Myrrh essential oil is also a great tool in fighting cough and cold for another reason. It is an expectorant, which means that it will loosen mucous and phlegm in the lungs and help to relieve congestion. Myrrh is a stimulant that helps with blood circulation and stimulates the heart, making you energized and alert. The carminative properties of Myrrh help you get rid of gas and treat a large number of stomach problems. Myrhh is vulnerary which means that it helps wounds to heal better and it will assist in the formation of healthy scar tissue. Finally, Myrrh is a great boost to your immune system in addition to all of the other things that it does to treat illnesses and diseases.
Recommended Combinations Involving Myrrh Essential Oil
When it comes to blending Myrrh essential oil with the other ones that are out there, there are quite a few that will do the job. Myrrh is a tricky one because it has such a unique aroma, but there are a number of essential oils that blend well with it.

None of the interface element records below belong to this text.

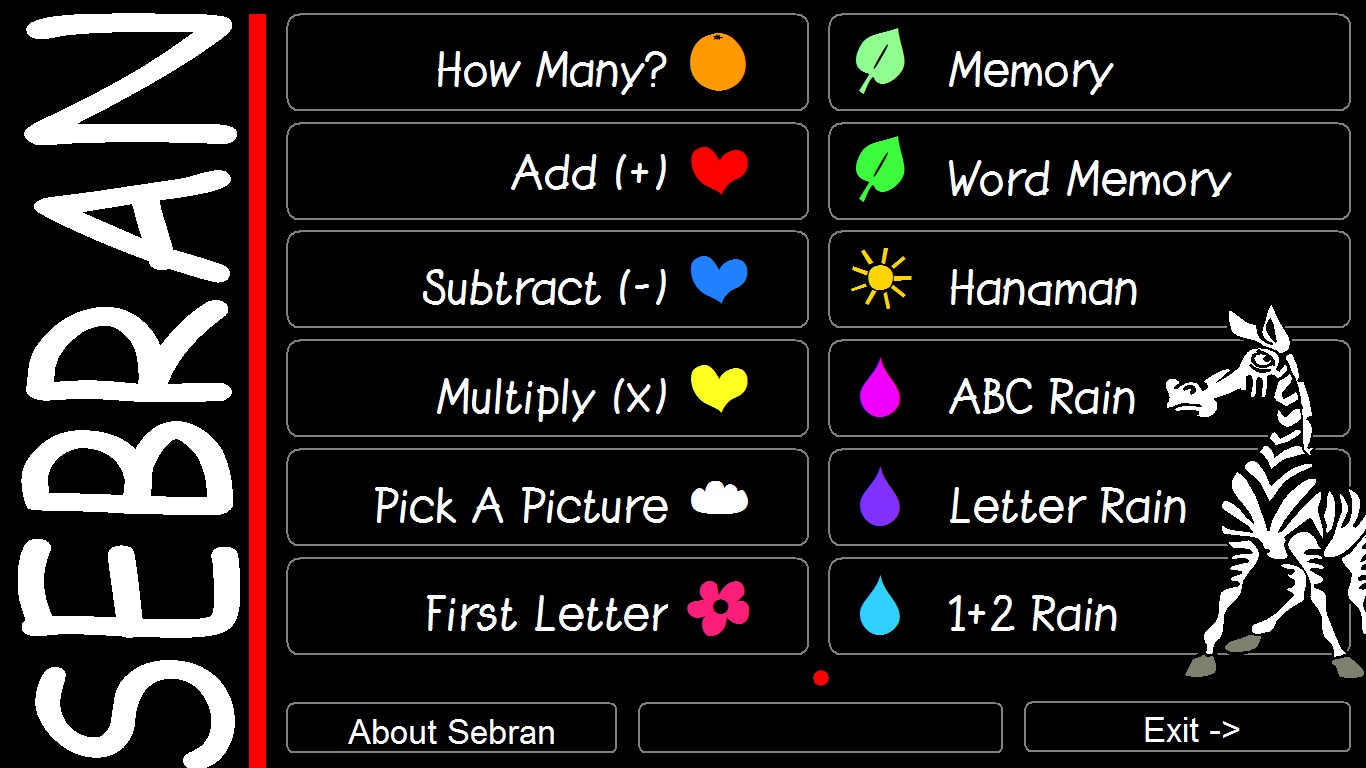Click the orange icon beside How Many?

tap(717, 62)
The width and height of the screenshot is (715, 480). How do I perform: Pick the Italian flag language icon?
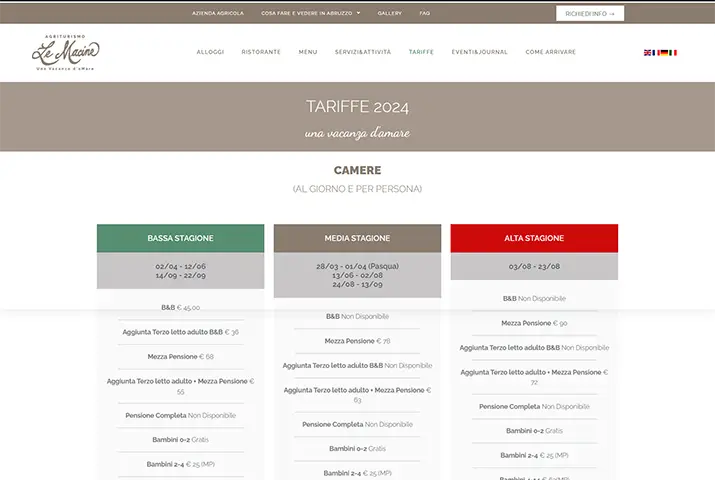pyautogui.click(x=673, y=52)
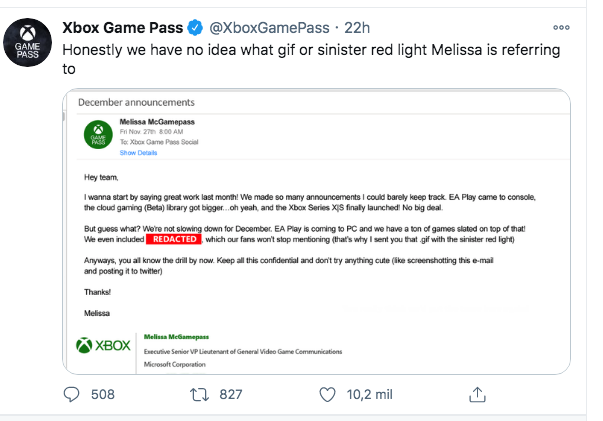
Task: Like the tweet with the heart icon
Action: pos(326,394)
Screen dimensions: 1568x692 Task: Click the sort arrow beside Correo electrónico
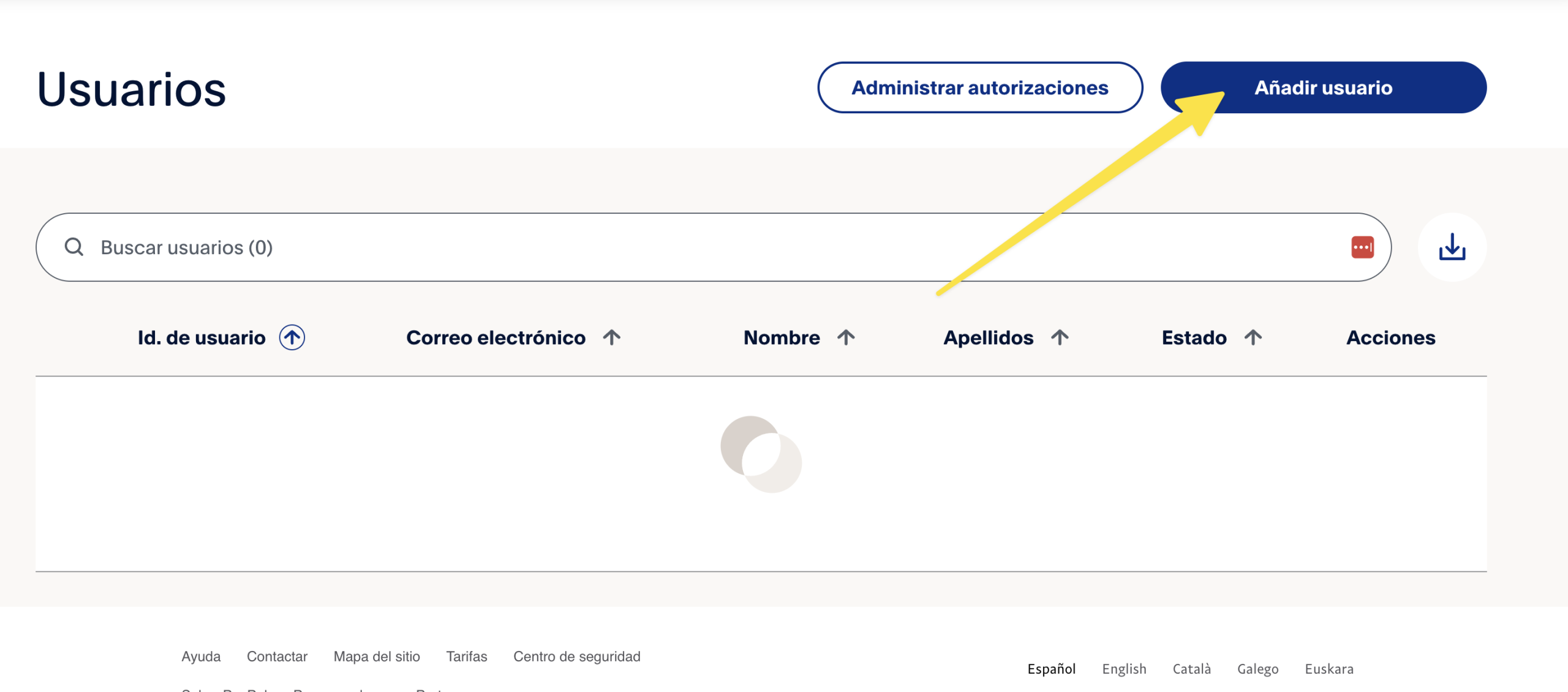pos(612,336)
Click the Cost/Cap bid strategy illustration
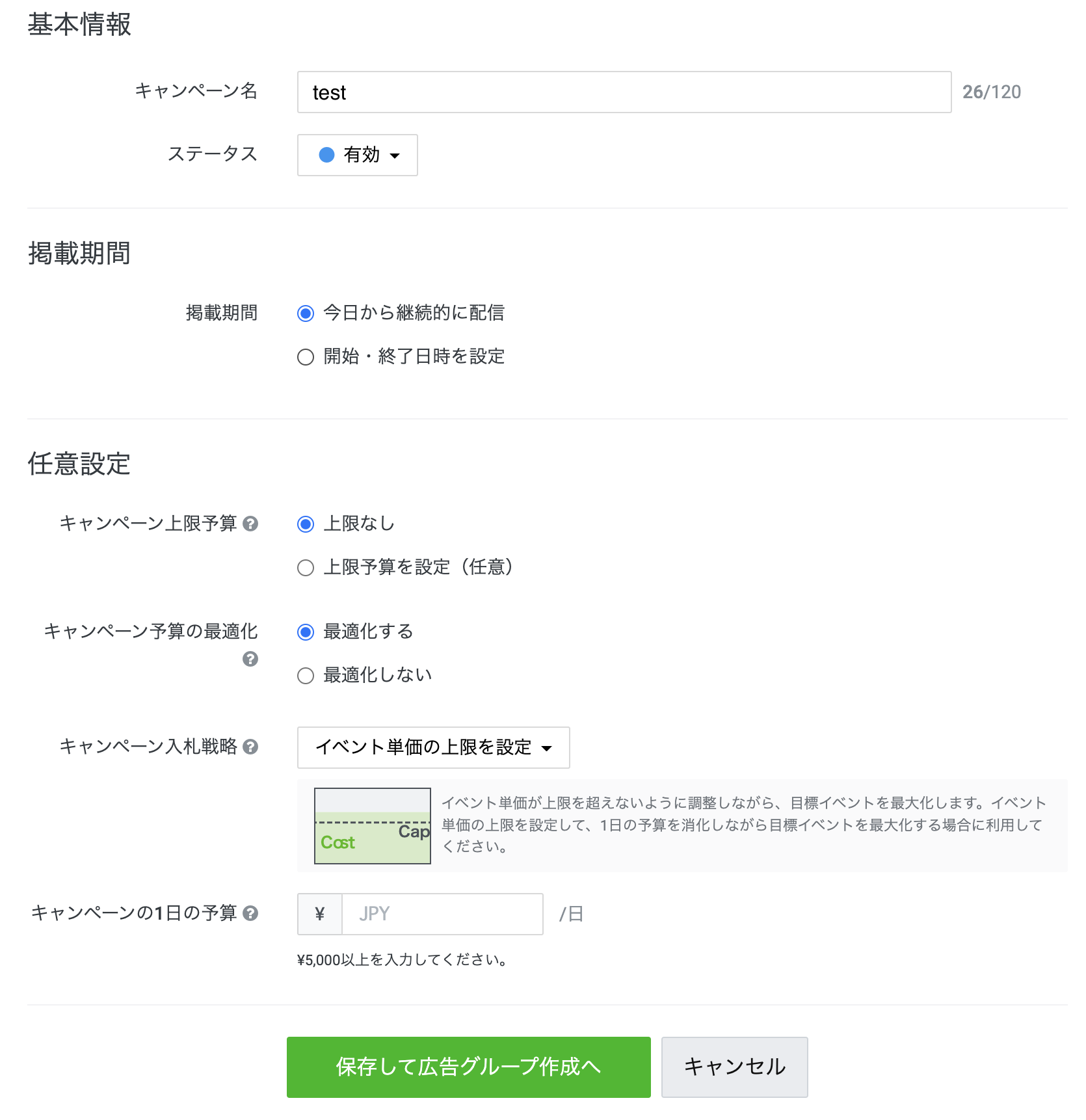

One of the most popular is Frankincense, an essential oil that is often combined with Myrrh for a number of reasons. Here are a few more: Lavender, Palmarosa, Patchouli, Rosewood, Sandalwood, Tea Tree oil and Thyme essential oil.
The Final Word on Myrrh Essential Oil
When it comes to Myrrh, there are a lot of great reasons to have it on hand and not a single reason not to. It is one of the best essential oils out there for treating all sorts of illnesses and diseases and has so many attributes that make it beneficial that you should definitely be adding it to your list of essential oils for healing.